#### [Requirement]
Retype, with no pictures, each line from the one that holds "Click the 修改搜索条件 button" through the last line of the entries below, both included.

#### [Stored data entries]
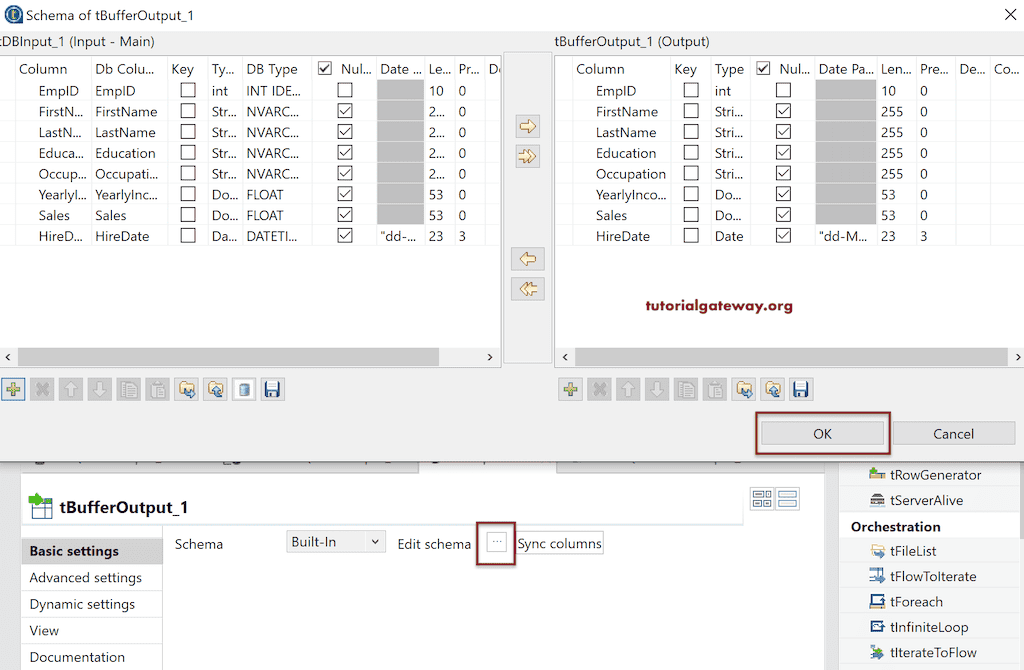Screen dimensions: 1024x670
Task: Add a new column with the green plus icon
Action: click(x=14, y=389)
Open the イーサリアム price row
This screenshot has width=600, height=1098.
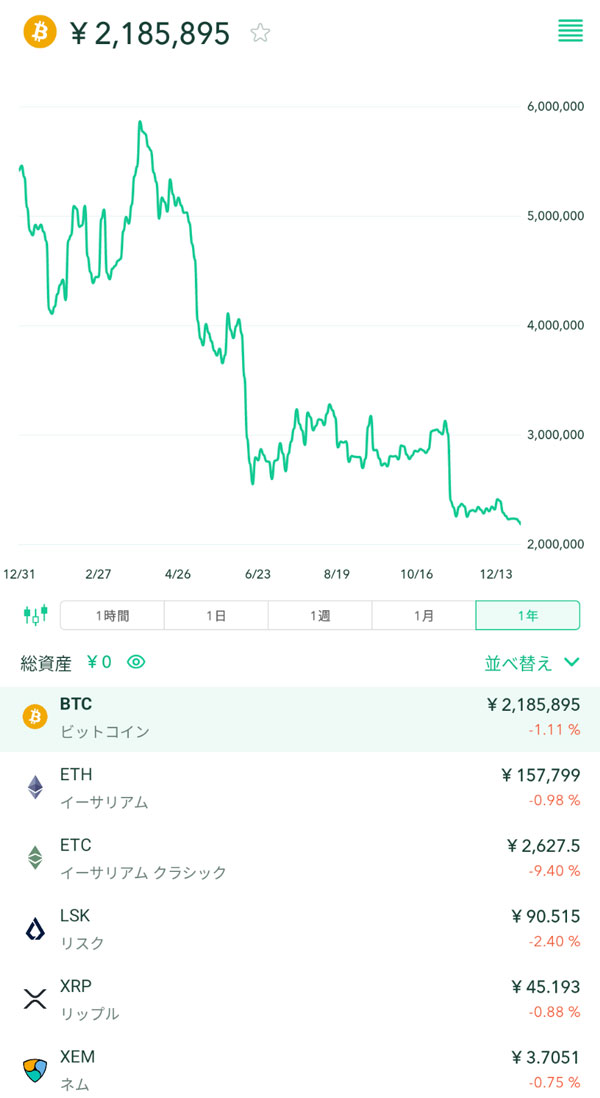[300, 788]
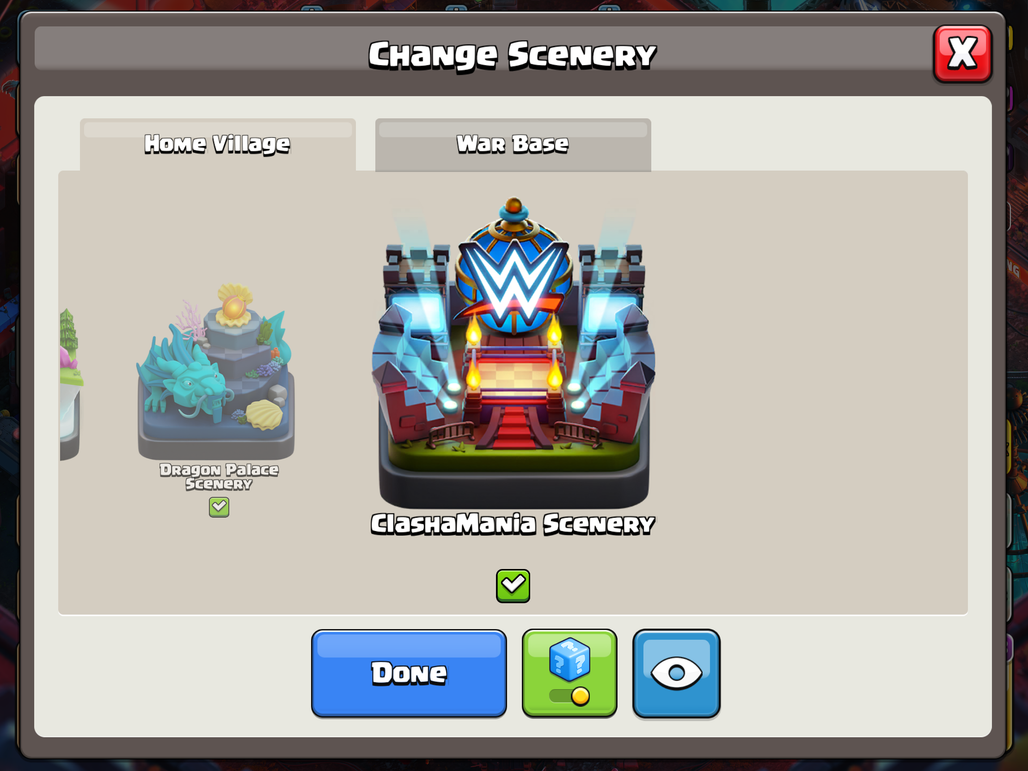Viewport: 1028px width, 771px height.
Task: Click the red carpet staircase in ClashaMania
Action: click(x=513, y=426)
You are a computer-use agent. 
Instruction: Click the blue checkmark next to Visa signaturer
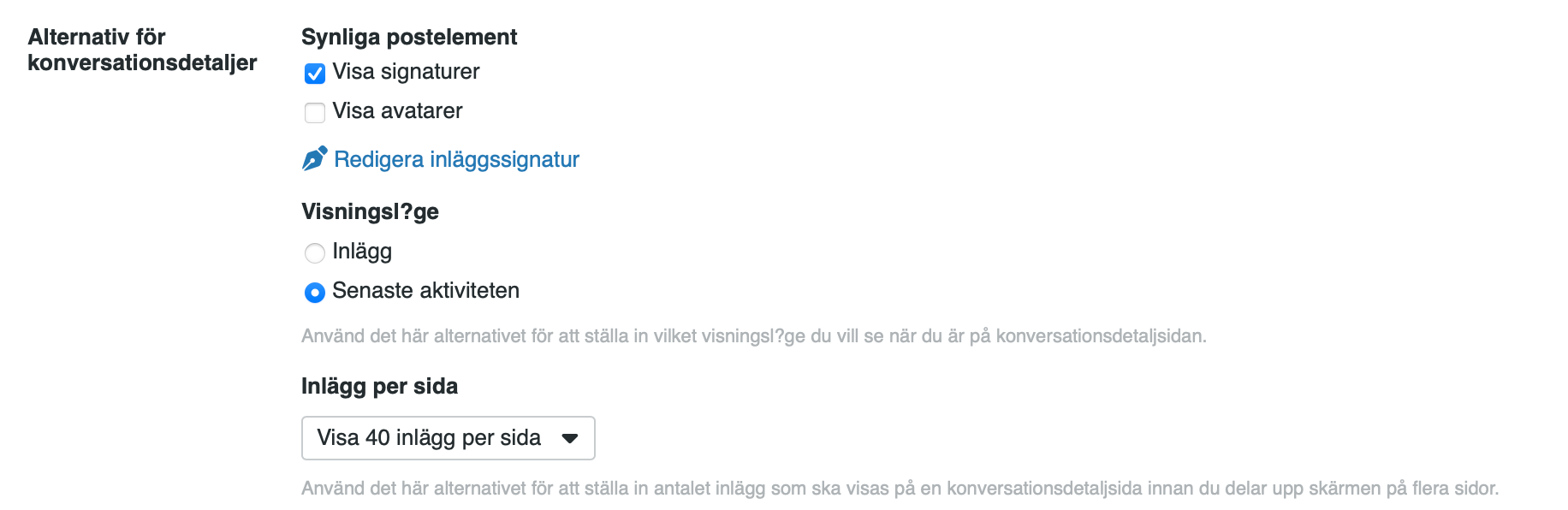315,74
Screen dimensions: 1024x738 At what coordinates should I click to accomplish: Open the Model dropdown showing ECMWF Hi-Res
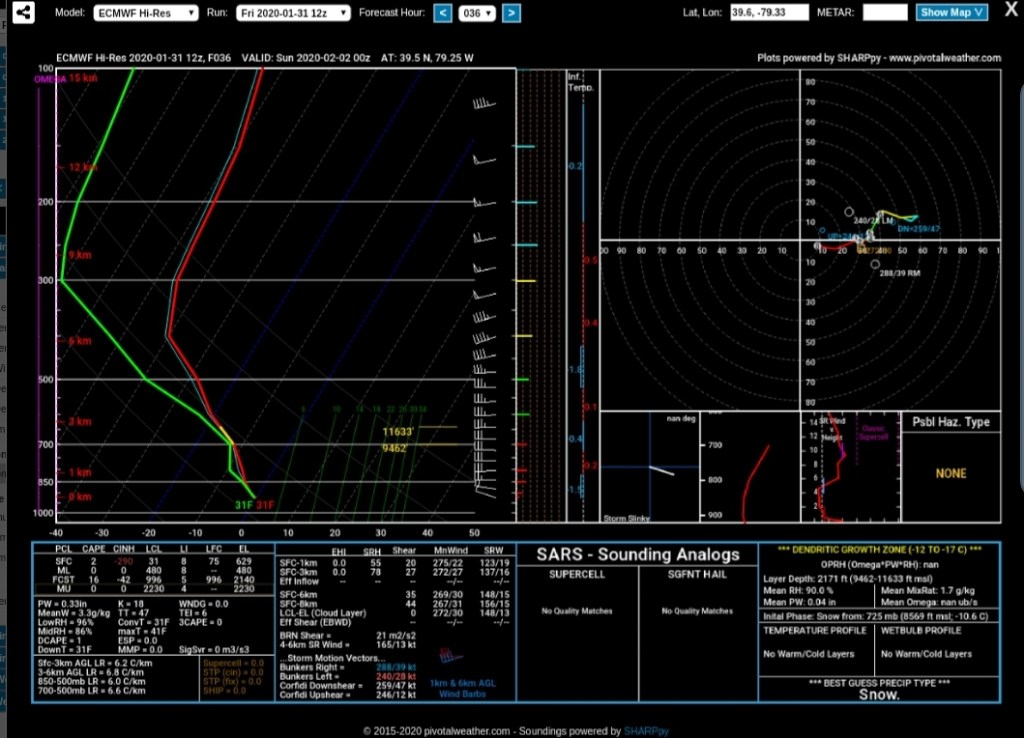(145, 13)
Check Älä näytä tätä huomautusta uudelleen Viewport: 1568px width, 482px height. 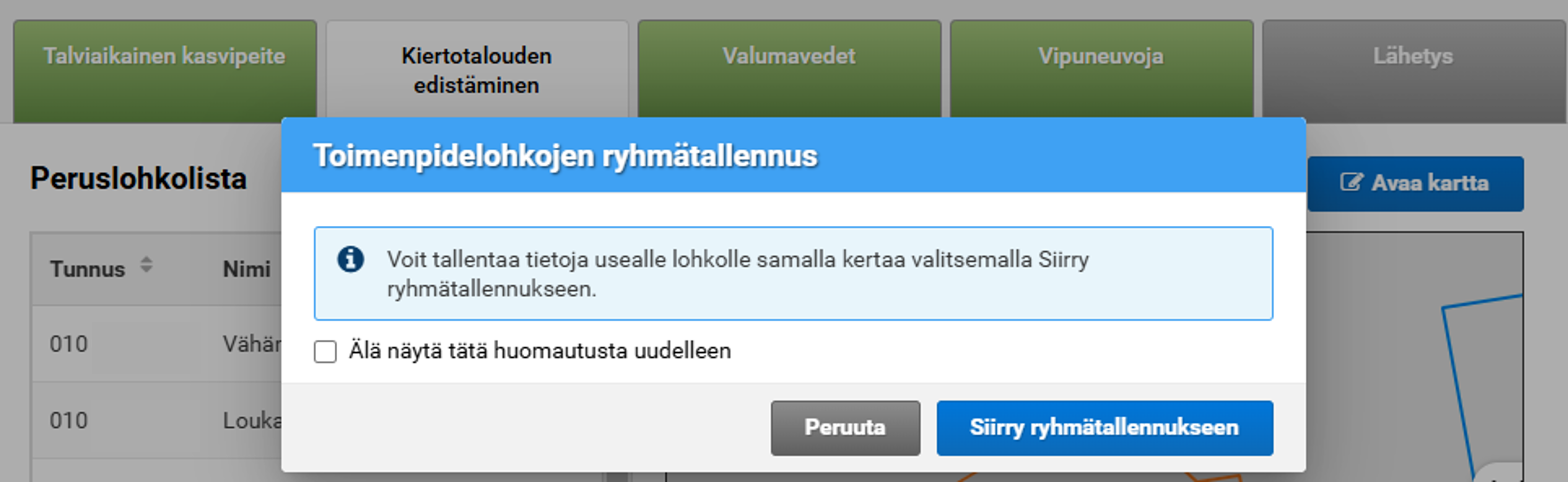(x=325, y=352)
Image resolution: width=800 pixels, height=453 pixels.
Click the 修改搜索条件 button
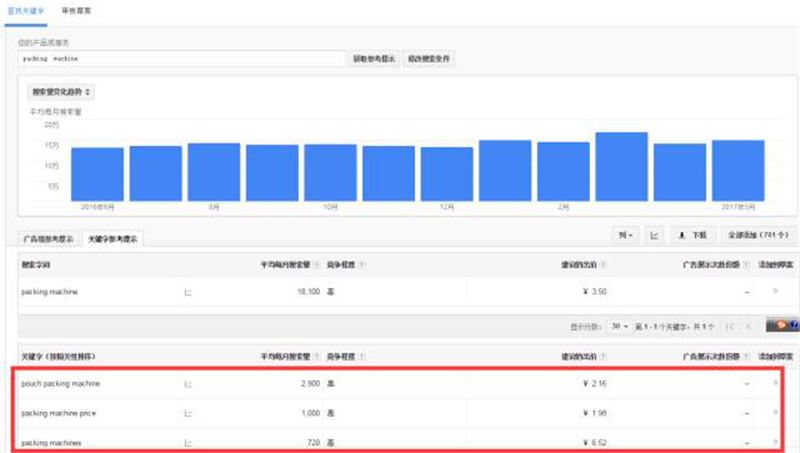tap(428, 59)
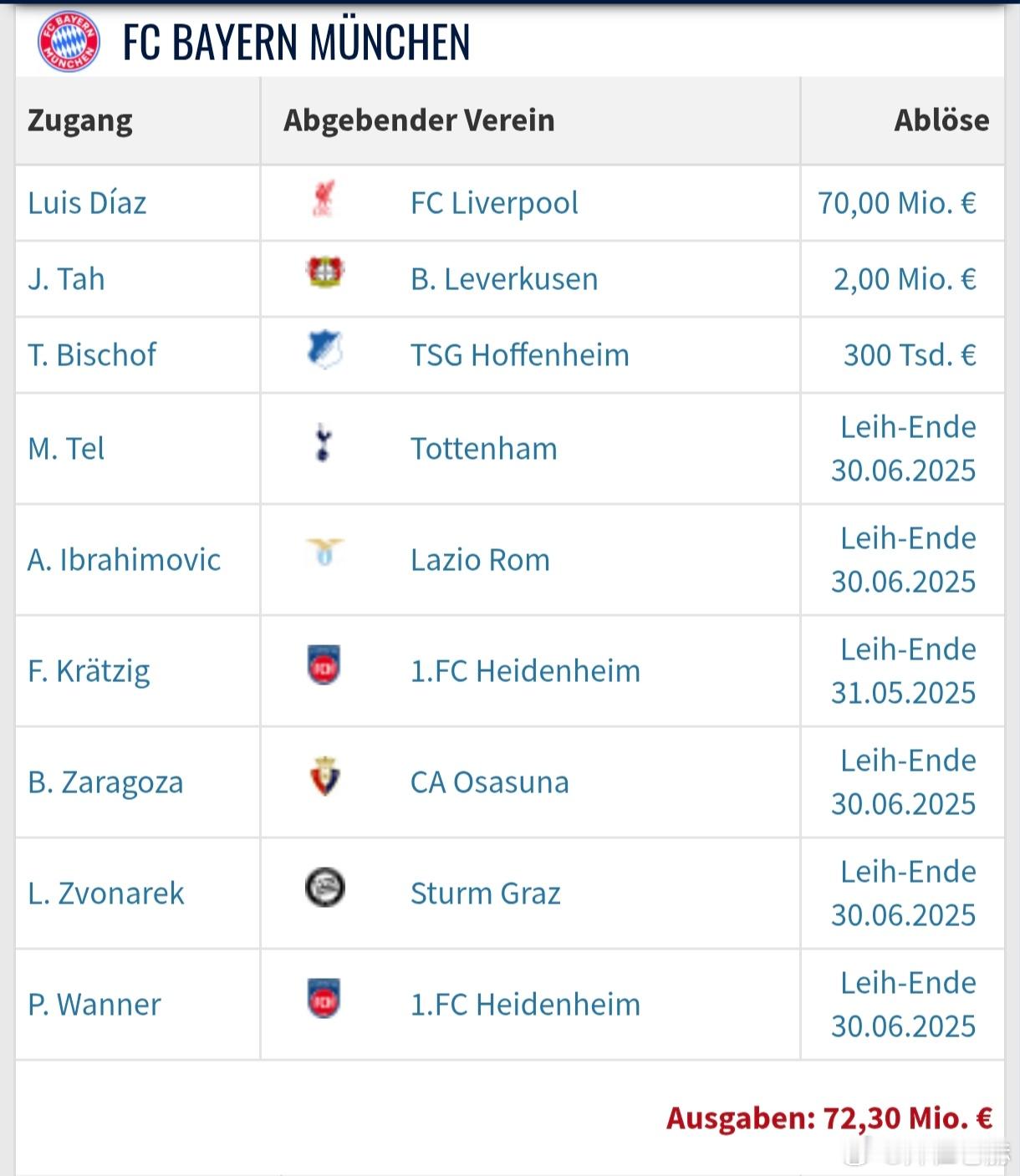Click the Ablöse column header

(x=941, y=120)
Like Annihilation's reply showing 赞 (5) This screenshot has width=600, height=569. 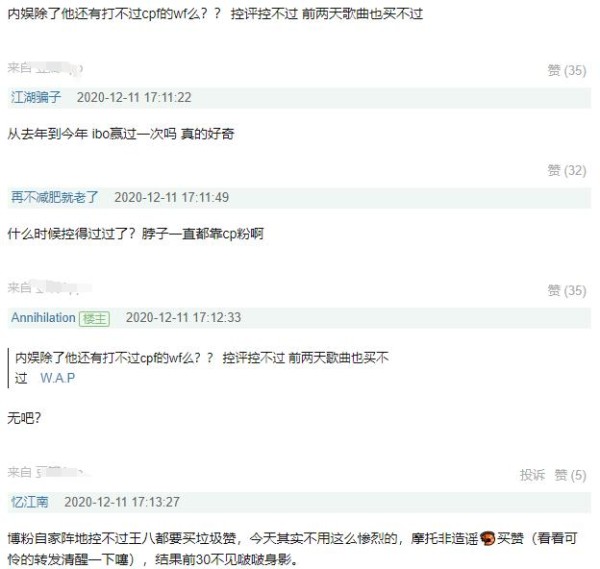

#### [Response to the task]
Click the 修改搜索条件 button
tap(428, 59)
Click the Ablöse column header

(x=941, y=120)
Like Annihilation's reply showing 赞 (5) This screenshot has width=600, height=569. 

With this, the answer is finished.